── Dataset entries ──
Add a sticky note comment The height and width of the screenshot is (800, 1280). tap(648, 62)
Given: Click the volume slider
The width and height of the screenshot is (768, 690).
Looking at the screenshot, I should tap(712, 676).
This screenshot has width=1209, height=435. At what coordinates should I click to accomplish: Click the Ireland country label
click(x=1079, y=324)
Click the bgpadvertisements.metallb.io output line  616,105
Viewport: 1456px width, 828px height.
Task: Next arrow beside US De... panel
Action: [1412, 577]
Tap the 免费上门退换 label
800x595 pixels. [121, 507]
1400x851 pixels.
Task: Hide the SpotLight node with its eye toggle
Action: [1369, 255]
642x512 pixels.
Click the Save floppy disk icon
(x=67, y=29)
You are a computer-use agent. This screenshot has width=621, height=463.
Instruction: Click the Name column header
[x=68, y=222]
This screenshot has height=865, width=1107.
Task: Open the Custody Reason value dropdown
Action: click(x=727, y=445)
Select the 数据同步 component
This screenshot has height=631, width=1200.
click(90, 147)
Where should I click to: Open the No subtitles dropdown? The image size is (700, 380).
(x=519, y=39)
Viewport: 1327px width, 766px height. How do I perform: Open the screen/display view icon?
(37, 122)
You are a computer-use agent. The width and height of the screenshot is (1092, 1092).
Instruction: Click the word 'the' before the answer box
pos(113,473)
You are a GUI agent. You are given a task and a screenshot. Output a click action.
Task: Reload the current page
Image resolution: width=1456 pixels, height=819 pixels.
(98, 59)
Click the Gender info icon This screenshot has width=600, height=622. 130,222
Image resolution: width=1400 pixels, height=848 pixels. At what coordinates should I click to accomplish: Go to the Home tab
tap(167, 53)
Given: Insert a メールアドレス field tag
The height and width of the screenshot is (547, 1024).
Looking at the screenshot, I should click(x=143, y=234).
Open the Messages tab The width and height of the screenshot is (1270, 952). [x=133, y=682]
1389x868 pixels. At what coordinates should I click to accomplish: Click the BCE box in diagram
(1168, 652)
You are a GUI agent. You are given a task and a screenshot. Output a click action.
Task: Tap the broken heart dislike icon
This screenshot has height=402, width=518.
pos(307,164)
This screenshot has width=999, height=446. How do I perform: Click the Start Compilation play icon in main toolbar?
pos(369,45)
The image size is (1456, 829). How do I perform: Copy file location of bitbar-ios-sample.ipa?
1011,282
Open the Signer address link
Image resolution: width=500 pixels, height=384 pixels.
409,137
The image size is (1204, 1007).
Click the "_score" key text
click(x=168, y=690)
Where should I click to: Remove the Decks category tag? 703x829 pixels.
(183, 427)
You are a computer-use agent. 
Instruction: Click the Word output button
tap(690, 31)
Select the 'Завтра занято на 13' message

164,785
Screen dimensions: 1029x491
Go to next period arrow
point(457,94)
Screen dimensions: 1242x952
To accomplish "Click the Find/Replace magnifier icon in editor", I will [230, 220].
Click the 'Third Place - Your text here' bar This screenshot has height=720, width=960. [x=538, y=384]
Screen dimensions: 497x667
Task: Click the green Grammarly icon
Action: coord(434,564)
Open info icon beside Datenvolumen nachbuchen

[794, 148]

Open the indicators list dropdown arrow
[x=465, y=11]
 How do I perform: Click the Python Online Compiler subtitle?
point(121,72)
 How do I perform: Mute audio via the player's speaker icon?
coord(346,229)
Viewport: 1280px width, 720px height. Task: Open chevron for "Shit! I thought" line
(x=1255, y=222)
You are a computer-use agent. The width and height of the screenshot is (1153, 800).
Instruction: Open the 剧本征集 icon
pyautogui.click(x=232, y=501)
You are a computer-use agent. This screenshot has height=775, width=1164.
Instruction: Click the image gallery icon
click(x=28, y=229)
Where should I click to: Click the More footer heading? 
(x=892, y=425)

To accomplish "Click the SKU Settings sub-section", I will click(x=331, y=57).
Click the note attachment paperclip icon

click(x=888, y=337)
───
■ **What you should do**
Return the rows exactly as they appear, starting at the first line of the rows and stopping after the line that contains "(x=519, y=39)".

■ **Exercise result**
Add a sticky note comment The height and width of the screenshot is (800, 1280). tap(648, 62)
Given: Click the volume slider
The width and height of the screenshot is (768, 690).
Looking at the screenshot, I should tap(712, 676).
This screenshot has width=1209, height=435. At what coordinates should I click to accomplish: Click the Ireland country label
click(x=1079, y=324)
Click the bgpadvertisements.metallb.io output line  616,105
Viewport: 1456px width, 828px height.
Task: Next arrow beside US De... panel
Action: [1412, 577]
Tap the 免费上门退换 label
800x595 pixels. [121, 507]
1400x851 pixels.
Task: Hide the SpotLight node with its eye toggle
Action: [1369, 255]
642x512 pixels.
Click the Save floppy disk icon
(x=67, y=29)
You are a computer-use agent. This screenshot has width=621, height=463.
Instruction: Click the Name column header
[x=68, y=222]
This screenshot has height=865, width=1107.
Task: Open the Custody Reason value dropdown
Action: click(x=727, y=445)
Select the 数据同步 component
This screenshot has height=631, width=1200.
click(90, 147)
Where should I click to: Open the No subtitles dropdown? The image size is (700, 380).
(x=519, y=39)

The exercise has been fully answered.